We look at $2^n$, where $n$ ranges over the non-negative integers.

The key is the fact that $2^6$ has remainder $1$ on division by $9$. Using congruence notation, we have $2^6\equiv 1\pmod{9}$. Let $n$ be any non-negative integer. We can express $n$ as $6q+r$, where $0\le r\le 5$ ($q$ stands for quotient, $r$ for remainder).

It follows that $$2^n=2^{6q+r}=(2^6)^q 2^r\equiv (1)^q 2^r\equiv 2^r\pmod{9}.$$ So the remainder when you divide $2^n$ by $9$ depends only on $r$. For $r=0$, $1$, $2$, $3$, $4$, and $5$, these remainders are, as you observed, $1$, $2$, $4$, $8$, $7$, and $5$.

To connect this with sums of (decimal) digits, observe that a decimal number like $6852$ is just $(6)(10^3)+(8)(10^2)+(5)(10^1) +(2)(10^0)$. But for any non-negative integer $k$, we have $10^k\equiv 1\pmod{9}$. So $6852\equiv 6+8+5+2 \pmod{9}$. Thus the remainder when $6852$ is divided by $9$ is the same as the remainder when $6+8+5+2$ is divided by $9$. Asimilar remark holds for any non-negative integer expressed in decimal form.
□ □ □ □ □ □ □
> _Requirements_
**a)** Answer these questions from the passage on remainders of powers of 2 divided by 9.
(i) What remainder does 2^6 leave on division by 9?
(ii) What remainder does 2^n leave on division by 9 when r = 4?
(iii) Which sum of digits is 6852 congruent to modulo 9?
**b)** Reproduce the part of the passage on remainders of powers of 2 divided by 9 that opens with the words containing "We look at $2^n$, where" and closes with "quotient, $r$ for remainder).".

Records of locating words and elements:
□ □ □ □ □ □ □
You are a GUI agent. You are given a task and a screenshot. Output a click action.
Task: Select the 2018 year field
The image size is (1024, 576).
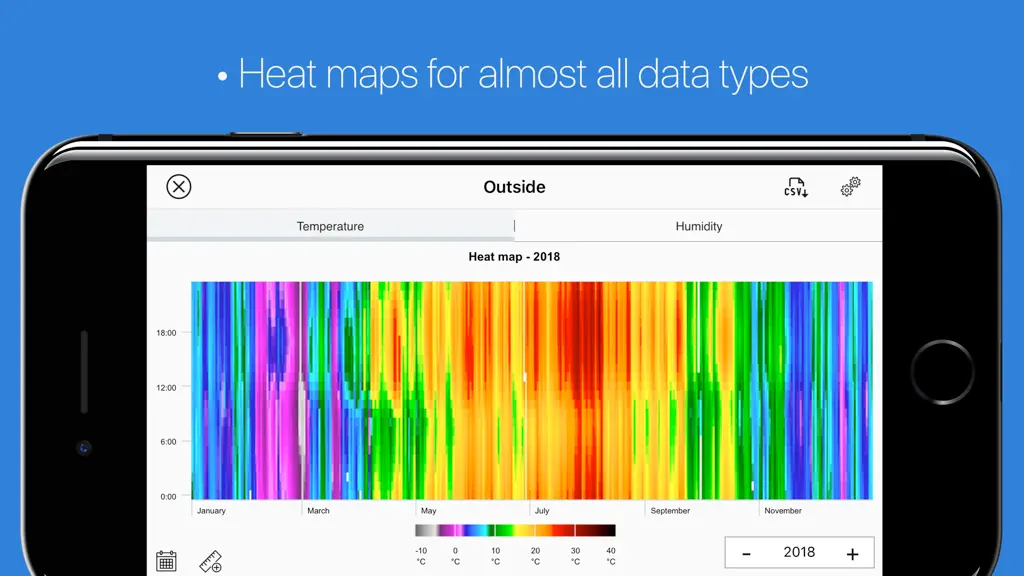799,552
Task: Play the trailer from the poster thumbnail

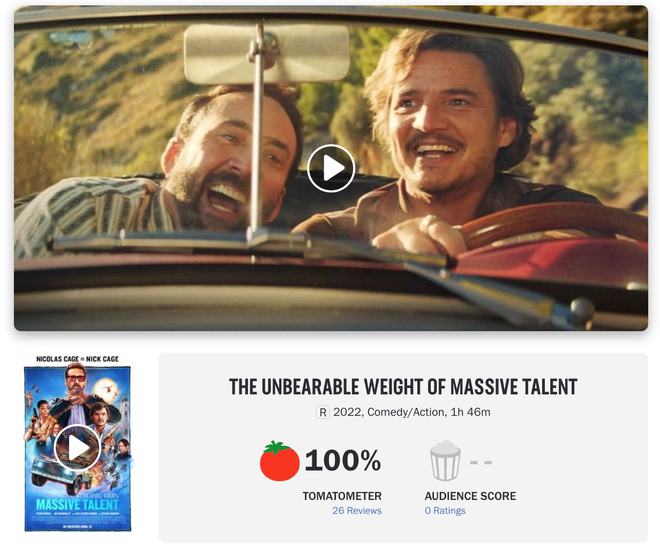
□ □ □ □ □ □ □
> _Answers to the tasks_
**a)**
(i) 1
(ii) 7
(iii) 6 + 8 + 5 + 2

**b)**
We look at $2^n$, where $n$ ranges over the non-negative integers.

The key is the fact that $2^6$ has remainder $1$ on division by $9$. Using congruence notation, we have $2^6\equiv 1\pmod{9}$. Let $n$ be any non-negative integer. We can express $n$ as $6q+r$, where $0\le r\le 5$ ($q$ stands for quotient, $r$ for remainder).